[Assigned task]
Duplicate the passage from the post on jailed journalists word for word, starting with "International Press Freedom" and going on through "to test him.".

[Text shown]
Monday, December 28, 2020

God bless the journalists


People like to bash the media but courageous journalists the world over are raising people's awareness of the damage to human rights caused by repressive regimes. And many of them are suffering mightily for it, doing long prison stretches and sometimes losing their lives in the process.

From the Committee to Protect Journalists website:

In its annual global survey, the Committee to Protect Journalists found at least 274 journalists in jail in relation to their work on December 1, 2020, exceeding the high of 272 in 2016. China, which arrested several journalists for their coverage of the pandemic, was the world’s worst jailer for the second year in a row. It was followed by Turkey, which continues to try journalists free on parole and arrest new ones; Egypt, which went to great lengths to keep custody of journalists not convicted of any crime; and Saudi Arabia. Countries where the number of jailed journalists rose significantly include Belarus, where mass protests have ensued over the disputed re-election of the long-time president, and Ethiopia, where political unrest has degenerated into armed conflict.

This marks the fifth consecutive year that repressive governments have imprisoned at least 250 journalists. Lack of global leadership on democratic values – particularly from the United States, where President Donald Trump has inexhaustibly denigrated the press and cozied up to dictators such as Egyptian President Abdelfattah el-Sisi – has perpetuated the crisis. As authoritarians leveraged Trump’s “fake news” rhetoric to justify their actions – particularly in Egypt – the number of journalists jailed on “false news” charges steadily increased. This year, 34 journalists were jailed for “false news,” compared with 31 last year.

Consider the personal danger these people and activists the world over submit themselves to on a daily basis while doing their job. We owe them a heck of a lot.

Not like they are doing it for the money. 

The unfortunate thing is that many of these countries are our supposed friends and allies.

In Honduras,  journalist David Romero – director of Radio Globo and Globo TV, died of Covid last July while serving a 10-year sentence for defaming a former prosecutor. 

International Press Freedom Awardee Azimjon Askarov also died in prison this year, after years of campaigning for Kyrgyz authorities to release him by the U.N. Human Rights Committee, CPJ, and other advocacy groups. Askarov was sentenced to life on fabricated charges, in retaliation for his exposure of police abuses. His wife suspects it was Covid but the prison refused to test him.

In Egypt, Al Jazeera journalist Mahmoud Hussein has been illegally imprisoned by Egyptian authorities since December 23, 2016. The details of his arrest are unclear – there are no formal charges nor was there ever any trial. He has been imprisoned for over four years.

[Records provided]
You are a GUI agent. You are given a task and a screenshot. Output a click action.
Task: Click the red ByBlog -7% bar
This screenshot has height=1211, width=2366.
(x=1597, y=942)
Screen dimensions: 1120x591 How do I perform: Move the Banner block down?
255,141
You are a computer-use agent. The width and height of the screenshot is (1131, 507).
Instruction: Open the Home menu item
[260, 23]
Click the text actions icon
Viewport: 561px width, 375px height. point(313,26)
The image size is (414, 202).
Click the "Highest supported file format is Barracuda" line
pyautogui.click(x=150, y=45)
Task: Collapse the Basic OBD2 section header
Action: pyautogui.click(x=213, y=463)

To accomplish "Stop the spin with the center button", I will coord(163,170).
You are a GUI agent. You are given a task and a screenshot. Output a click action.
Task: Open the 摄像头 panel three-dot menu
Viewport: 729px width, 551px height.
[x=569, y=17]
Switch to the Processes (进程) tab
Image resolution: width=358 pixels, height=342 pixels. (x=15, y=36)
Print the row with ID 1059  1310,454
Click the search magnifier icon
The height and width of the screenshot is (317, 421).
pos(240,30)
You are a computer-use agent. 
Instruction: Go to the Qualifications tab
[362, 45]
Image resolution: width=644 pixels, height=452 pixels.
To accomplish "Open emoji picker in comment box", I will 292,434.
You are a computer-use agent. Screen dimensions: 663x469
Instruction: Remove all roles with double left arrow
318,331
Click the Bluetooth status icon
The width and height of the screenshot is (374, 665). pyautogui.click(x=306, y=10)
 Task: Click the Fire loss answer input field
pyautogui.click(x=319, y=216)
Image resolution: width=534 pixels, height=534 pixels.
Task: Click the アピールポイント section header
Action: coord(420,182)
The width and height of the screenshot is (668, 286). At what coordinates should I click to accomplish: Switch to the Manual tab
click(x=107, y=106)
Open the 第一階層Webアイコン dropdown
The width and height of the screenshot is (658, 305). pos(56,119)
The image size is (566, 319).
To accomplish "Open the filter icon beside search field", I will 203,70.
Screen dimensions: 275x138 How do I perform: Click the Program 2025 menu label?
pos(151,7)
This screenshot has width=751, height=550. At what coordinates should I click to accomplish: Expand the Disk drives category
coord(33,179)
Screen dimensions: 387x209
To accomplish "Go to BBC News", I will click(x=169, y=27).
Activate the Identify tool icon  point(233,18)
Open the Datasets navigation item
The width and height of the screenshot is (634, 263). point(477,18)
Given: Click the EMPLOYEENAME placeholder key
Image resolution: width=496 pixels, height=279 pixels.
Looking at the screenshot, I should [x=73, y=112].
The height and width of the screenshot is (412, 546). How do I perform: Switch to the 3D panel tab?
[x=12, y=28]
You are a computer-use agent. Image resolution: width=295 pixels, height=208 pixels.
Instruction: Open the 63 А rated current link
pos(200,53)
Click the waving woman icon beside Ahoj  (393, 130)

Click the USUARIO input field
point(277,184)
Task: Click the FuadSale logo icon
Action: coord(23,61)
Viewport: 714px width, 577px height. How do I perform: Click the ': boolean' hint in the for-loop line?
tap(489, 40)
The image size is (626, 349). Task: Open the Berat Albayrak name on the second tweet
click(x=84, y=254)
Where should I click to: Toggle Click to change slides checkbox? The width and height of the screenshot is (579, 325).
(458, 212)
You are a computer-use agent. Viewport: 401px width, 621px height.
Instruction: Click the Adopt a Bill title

[Your solution]
International Press Freedom Awardee Azimjon Askarov also died in prison this year, after years of campaigning for Kyrgyz authorities to release him by the U.N. Human Rights Committee, CPJ, and other advocacy groups. Askarov was sentenced to life on fabricated charges, in retaliation for his exposure of police abuses. His wife suspects it was Covid but the prison refused to test him.